A writer, lecturer, and lady of letters, Mrs. Hartness served as honorary secretary of the American Circle in London. She was a delegate to the International Peace Congress in London some years later. As a special delegate of the American Circle of the Lyceum Club of London, she attended the meeting of the National League of American Pen Women in Washington, D.C.

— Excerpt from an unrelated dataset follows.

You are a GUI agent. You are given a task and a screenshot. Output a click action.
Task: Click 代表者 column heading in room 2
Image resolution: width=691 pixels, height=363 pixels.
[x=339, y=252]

Under the auspices of the Congregational Home Missionary Society, Hartness delivered her lecture "What Was the Star of Bethlehem?" in Lima, Ohio, in January 1914. The lecture was illustrated with reproductions of paintings and photographic appearances of the sky as taken by the astronomers of the United States, England, France, Germany. Hartness had given this lecture previously abroad and in New York City. She spent several years gathering the data and the pictures which illustrated her theory. With material gathered from the Bible and astronomical observatories of the world, Hartness unfolded her own theory of the story of the Star of Bethlehem.

In June of the following year, she accepted a position as private secretary to D. L. Davis, editor of the Union Gospel News.

During World War I, she worked for the American Circle of London.

==Personal life==
Her husband's brother was Governor James Hartness of Vermont.

Belle Harpster Hartness died June 25, 1957, in Springfield, Vermont, and was buried in Lake View Cemetery, Cleveland, Ohio.

==Awards and honors==
The 81st Ohio Volunteer Infantry (OVI) conferred upon her the title of "Daughter of Regiment". This was the regiment with which her father served through the Civil War.